## [Extracted information]
=== Section Start ===
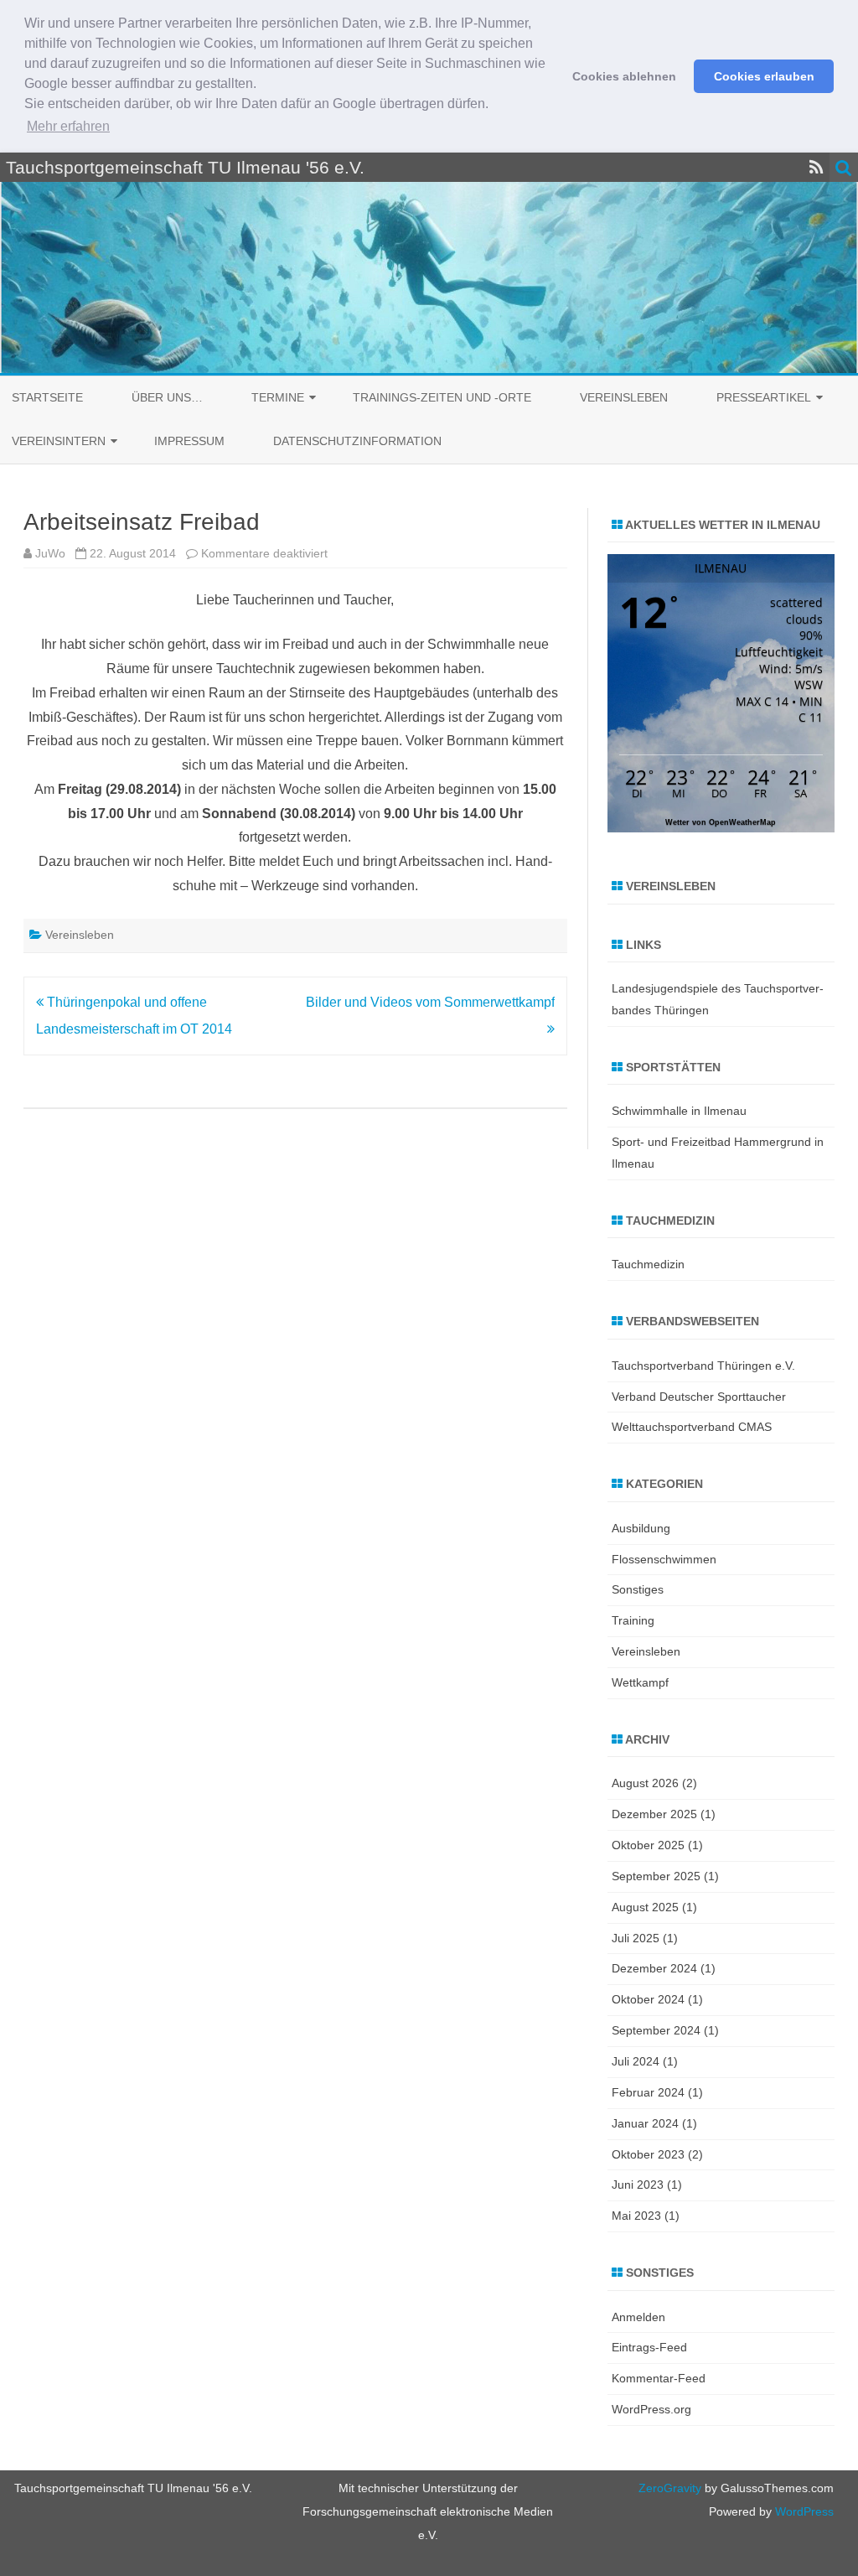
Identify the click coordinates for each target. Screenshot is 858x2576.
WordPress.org (651, 2409)
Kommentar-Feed (659, 2378)
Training (633, 1620)
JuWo (50, 553)
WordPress (803, 2511)
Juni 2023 (638, 2184)
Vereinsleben (624, 397)
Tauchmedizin (648, 1264)
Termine (277, 397)
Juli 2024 (635, 2061)
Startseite (47, 397)
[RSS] (816, 167)
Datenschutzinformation (357, 441)
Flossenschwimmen (664, 1559)
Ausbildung (641, 1528)
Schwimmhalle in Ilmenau (679, 1110)
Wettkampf (640, 1682)
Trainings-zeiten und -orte (442, 397)
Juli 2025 (635, 1938)
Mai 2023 (636, 2215)
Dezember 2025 (654, 1814)
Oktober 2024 (648, 1999)
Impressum (189, 441)
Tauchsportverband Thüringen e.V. (703, 1365)
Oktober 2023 (648, 2154)
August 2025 (645, 1907)
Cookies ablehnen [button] (624, 76)
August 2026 (645, 1783)
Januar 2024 (645, 2123)
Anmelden (638, 2317)
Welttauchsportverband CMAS (692, 1426)
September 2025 (656, 1876)
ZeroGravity (669, 2488)
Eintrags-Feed (649, 2347)
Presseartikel (763, 397)
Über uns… (167, 397)
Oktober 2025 (648, 1845)
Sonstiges (638, 1589)
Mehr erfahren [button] (68, 126)
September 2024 (656, 2030)
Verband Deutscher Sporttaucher (699, 1396)
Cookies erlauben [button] (764, 76)
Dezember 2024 (654, 1968)
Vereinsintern (59, 441)
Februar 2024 (648, 2092)
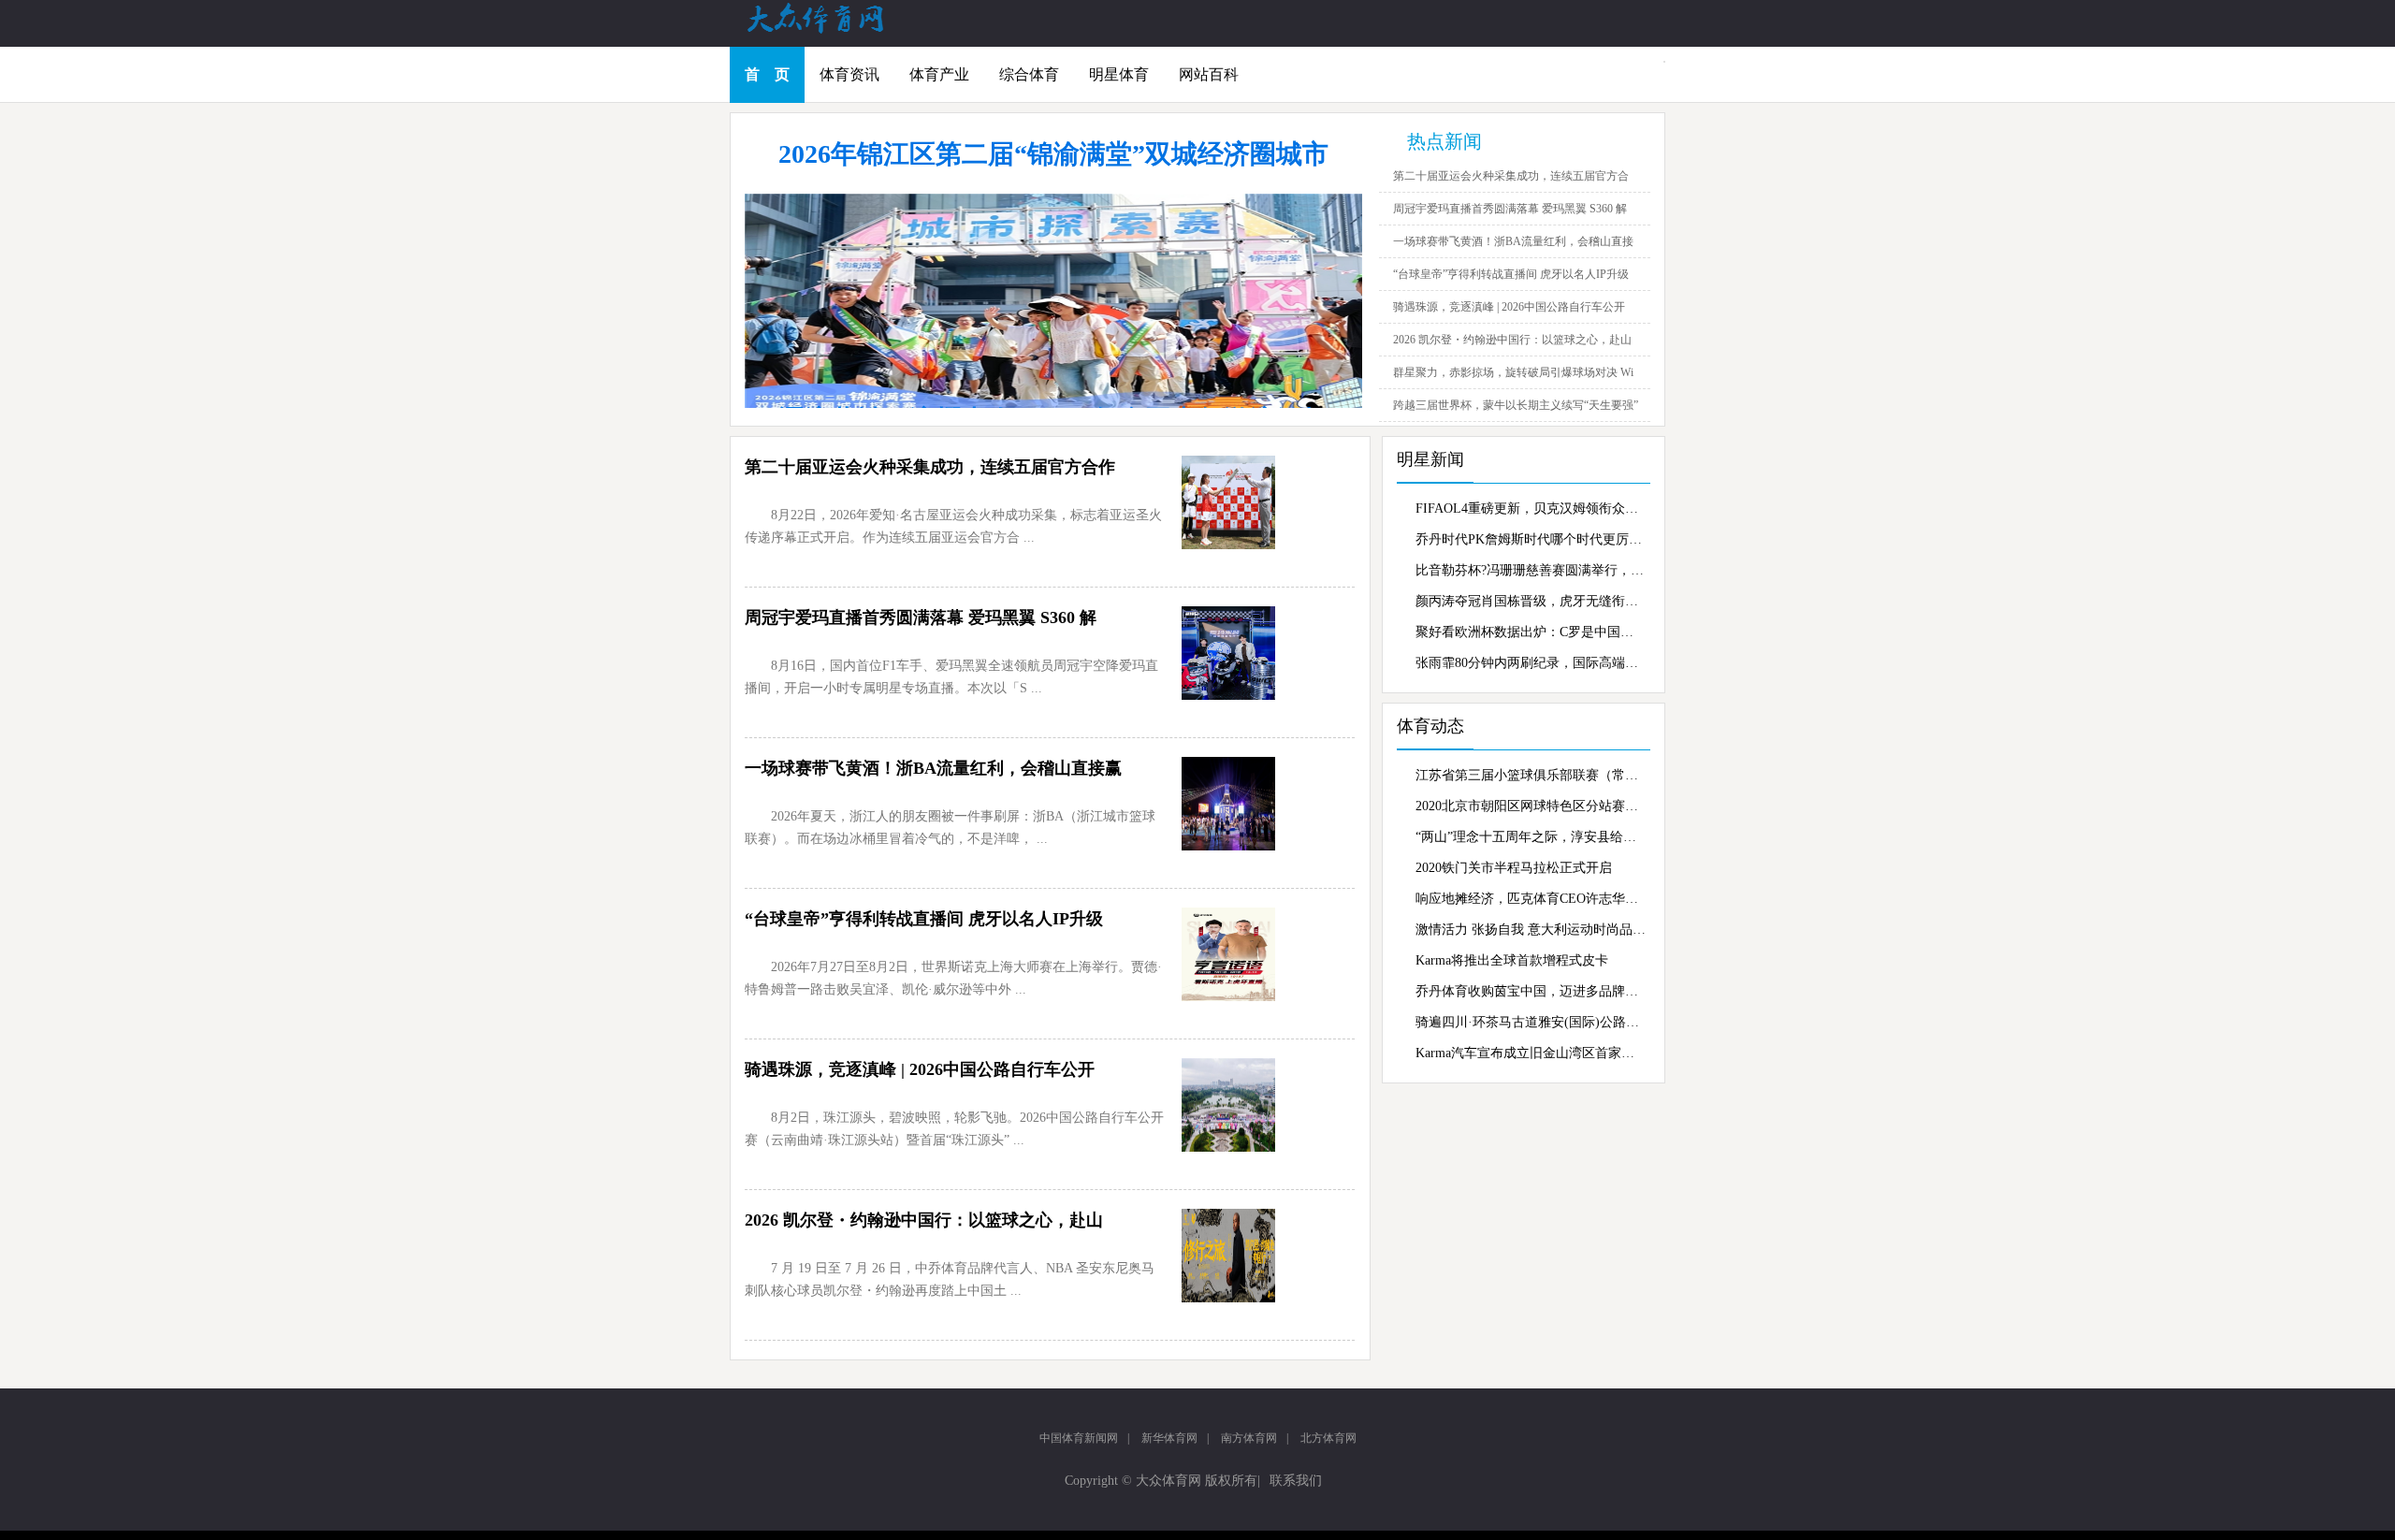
=== Section End ===
## [Exercise objective]
Locate the word "button" in the records above, and return each line that has it.

## [Answer box]
Cookies ablehnen [button] (624, 76)
Mehr erfahren [button] (68, 126)
Cookies erlauben [button] (764, 76)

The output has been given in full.